Iniciando nossa terceira – e última – semana de palestras, recebemos nesta segunda-feira a visita dos jornalistas Juan Torres, que falou sobre o Jornalismo de Dados, e Jairo Costa Júnior, editor de política do Jornal Correio. Algo que me chamou a atenção logo de cara foi o fato de ter ouvido ambos os jornalistas afirmarem que são verdadeiros “viciados” pelos temas que iriam abordar. Essa paixão me deixou ainda mais curiosa para ouvir o que eles tinham a dizer.

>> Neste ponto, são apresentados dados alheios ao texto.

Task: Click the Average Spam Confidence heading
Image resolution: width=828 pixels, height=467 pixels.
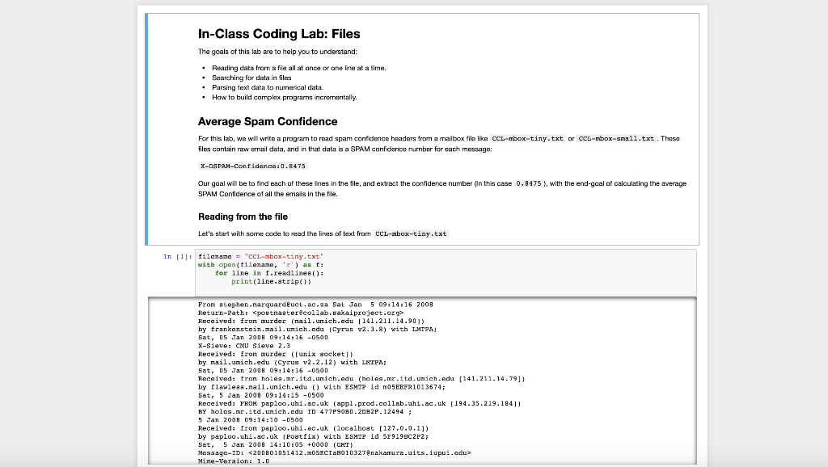Action: coord(268,121)
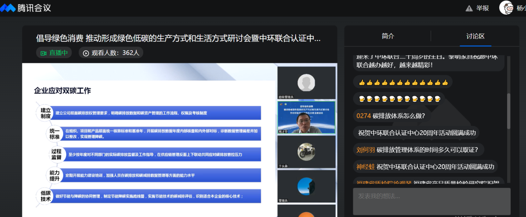Click the 观看人数 362人 badge
Screen dimensions: 526x217
click(x=111, y=53)
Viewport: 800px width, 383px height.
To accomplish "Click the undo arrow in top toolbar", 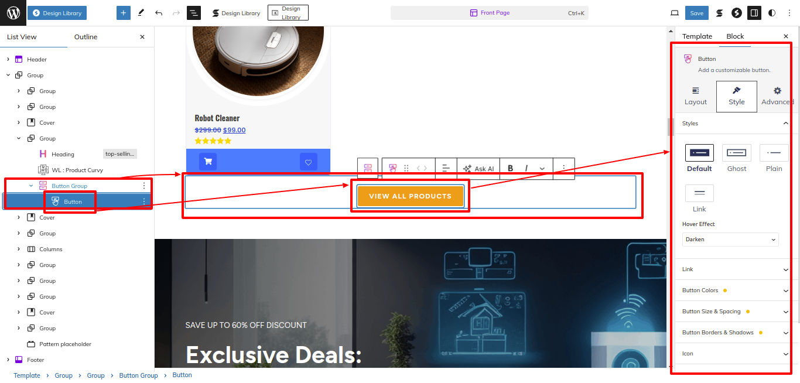I will (159, 13).
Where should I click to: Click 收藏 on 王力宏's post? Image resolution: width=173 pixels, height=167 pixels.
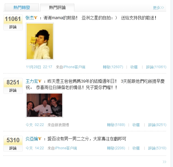point(136,125)
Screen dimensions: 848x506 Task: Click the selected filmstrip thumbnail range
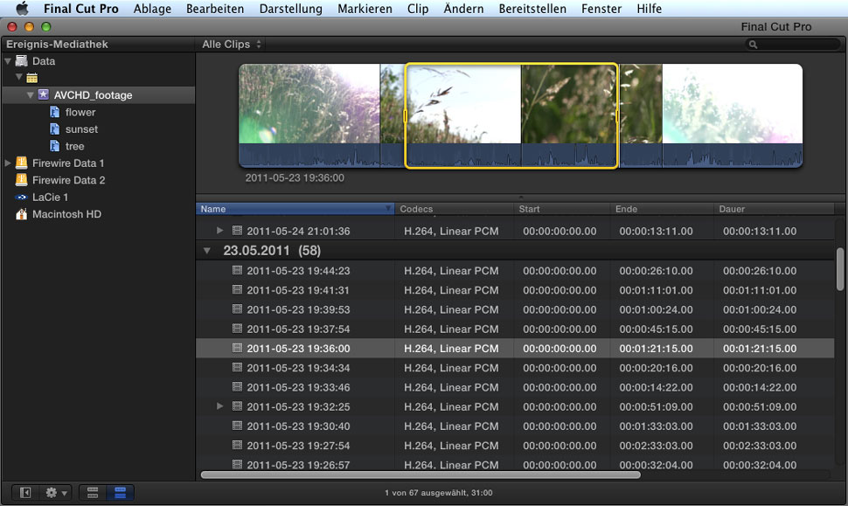coord(511,114)

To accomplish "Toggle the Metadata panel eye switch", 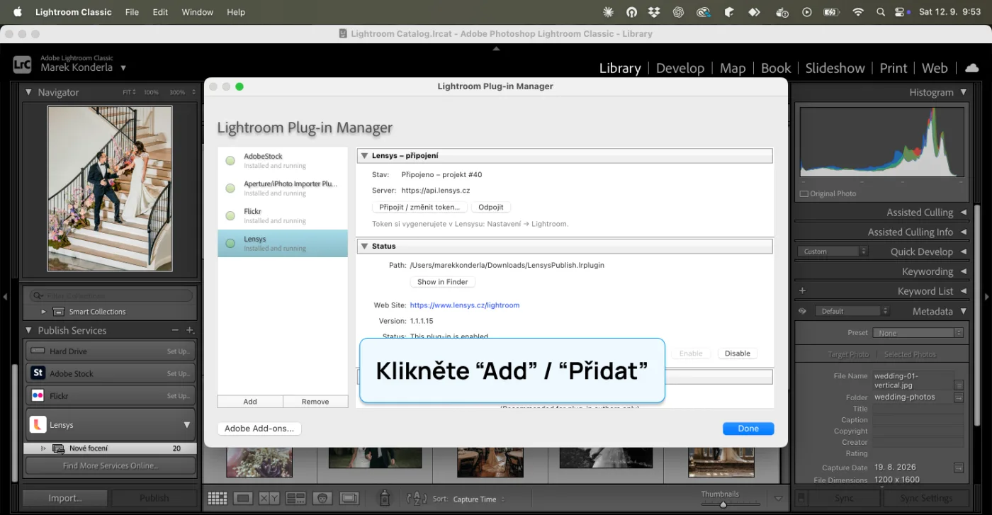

Juan Torres começou a conversa pedindo para que cada um de nós se desse uma nota, entre 0 e 10, em relação ao nível de conhecimento sobre o jornalismo de dados. Admito que eu, até então, não sabia muito sobre o assunto e acredito que a maioria dos meus colegas se sentiu da mesma forma.
“O jornalista busca na exceção a história que nunca foi contada, enquanto que o jornalista de dados busca essas histórias na regra”, afirmou Juan. Ao contrário dos produtos jornalísticos em geral, no jornalismo de dados o próprio banco é a principal fonte. Por se tratarem de matérias que, em sua maioria, utilizam de imagens e gráficos, pode parecer que seja algo mais fácil de se fazer. Mera ilusão! Um bom jornalista de dados deve saber conciliar habilidades que envolvem desde o design às ciências sociais.
Apurar é essencial! No jornalismo político, por exemplo, a investigação é extremamente importante. É por isso que Jairo Costa Júnior acredita que o gênero “vai além da práxis da política”. Para ele, o jornalismo político nasce da cobertura do ato político, como por exemplo em casos de agitações sociais, novas leis e investigações do governo (contas públicas). Para que isso aconteça, o jornalista deve ter boas fontes e um bom banco de dados a postos.
Além disso, é importante estar constantemente atento aos sites dos orgãos oficiais do governo. O site Secretaria da Fazenda, por exemplo, tem uma ferramenta na qual é possível consultar os pagamentos feitos pelo Estado às empresas ou pessoas físicas (fornecedoras ou prestadoras de serviço). Dados como esse estão disponíveis para todos nós e podem ser acessadas a qualquer momento. Cabe ao jornalista saber usá-los a seu favor, cruzando as informações. O jornalista político, portanto, deve estar atento à tudo que está acontecendo, e ao mesmo tempo ser uma espécie super detetive; um verdadeiro “stalker” profissional! E Jairo, claro, é um expert no assunto.